Martin Roemers

Metropolis

Martin Roemers

Kolkata (Calcutta), India, 2008 © Martin Roemers

Mankind may originally have been much closer to nature, but today more than half of the world’s population lives in a city. The largest cities in the world are now to be found in India and the Far East, with Tokyo – home to 38 million people – at the top. The next biggest are Delhi (25 million), Shanghai (23 million) and Mumbai (21 million). In all, 28 of the world’s cities meet the UN’s definition of a ‘megacity’: one with more than 10 million inhabitants. Globally, one in eight of us now lives in a megacity. Intrigued by this process of urbanisation, between 2007 and 2015 Martin Roemers travelled to no fewer than 22 megacities across five continents to photograph life there.

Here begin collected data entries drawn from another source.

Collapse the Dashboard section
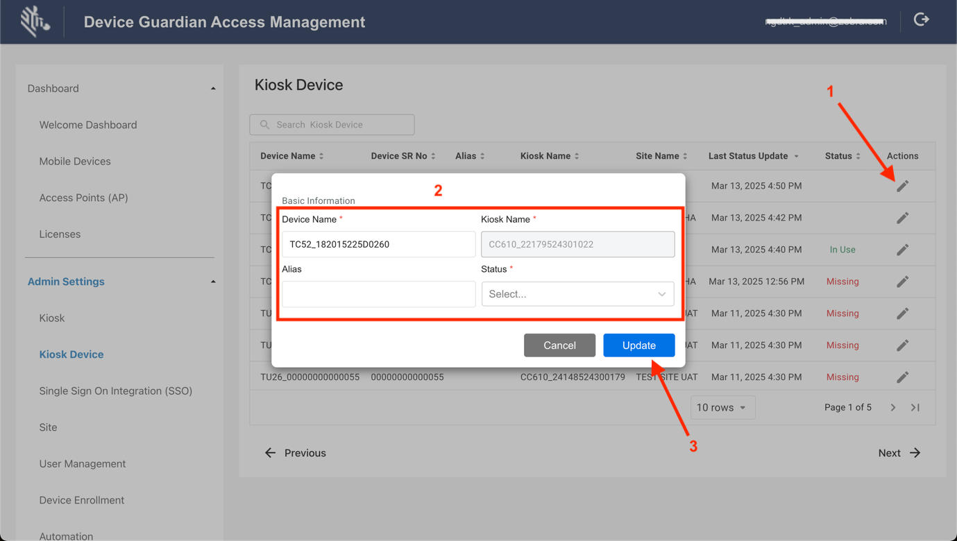pyautogui.click(x=213, y=89)
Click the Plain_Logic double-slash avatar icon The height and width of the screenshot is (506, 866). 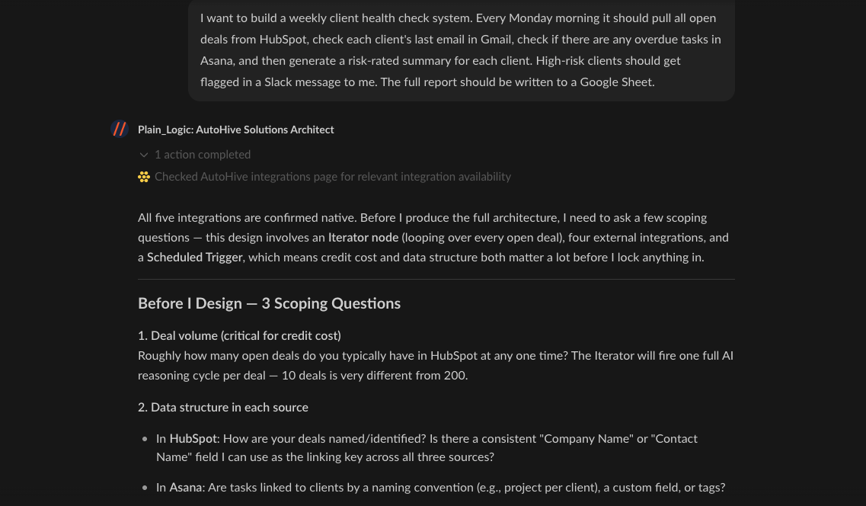[x=120, y=129]
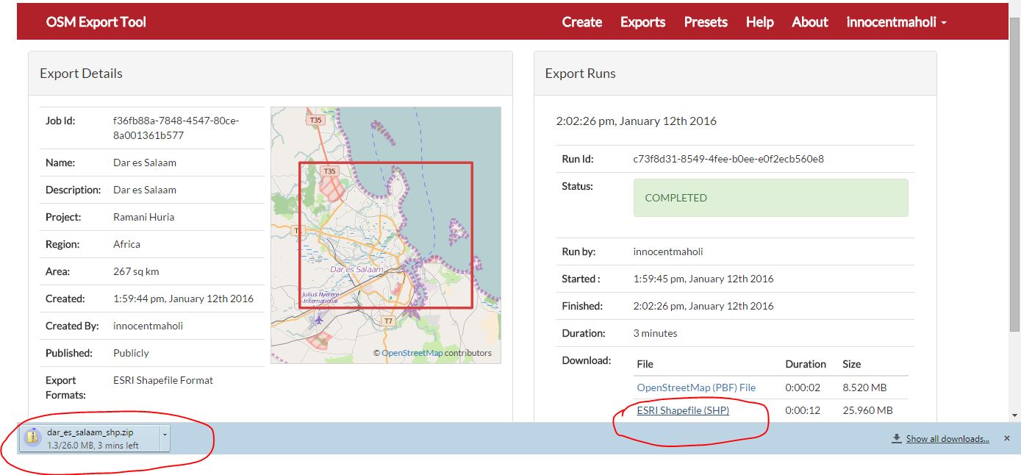Download the OpenStreetMap (PBF) File
The image size is (1021, 475).
click(x=695, y=388)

Apart from its population size the modern megacity is difficult to typify, as the conventional image of the modern, originally European or North American city has long been superseded. Today’s megacities each have their own character, in which a massive infrastructure is pervaded by small communities, colourful rituals, and rural customs. The photographs that Martin Roemers made of Guangzhou, Karachi, Lagos and Mumbai, for example, show an enormous diversity of factors, in which traditional street trades, ancient customs and old vehicles against a backdrop of modern roads, subway stations and railways depict, almost literally, today’s migration from the countryside to the city. “The differences between the photos result from the specific character of the city,” says Roemers; “the similarities result from the informal economies in which the inhabitants take part, for instance. Newcomers to a city often end up at the edges of society, and those look the same everywhere.”

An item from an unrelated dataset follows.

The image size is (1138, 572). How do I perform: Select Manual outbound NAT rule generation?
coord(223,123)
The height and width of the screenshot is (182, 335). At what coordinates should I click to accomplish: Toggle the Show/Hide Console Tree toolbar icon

How, then, to create a photographic image of such a new city? Of an enormous agglomeration with no clear core, defined chiefly by its infrastructure, and packed with a huge and ever-moving population? Years ago, in Mumbai, Martin Roemers first wondered how he might capture the experience of all that energy, chaos, movement and activity in a single image. This idea would become the seed of Metropolis. Roemers found his photographic form when he chose a high vantage point at one of the most hectic locations in the city. He took the same analogue photograph there again and again, to find out which combination of factors most effectively captured the dynamism of the city. He carefully weighed up which elements had to be included in the picture, and which ones omitted. Vehicles? A rickshaw? An interesting figure, staying still for long enough and at just the right moment? From his high viewpoint, Roemers waited patiently until everything fell into place.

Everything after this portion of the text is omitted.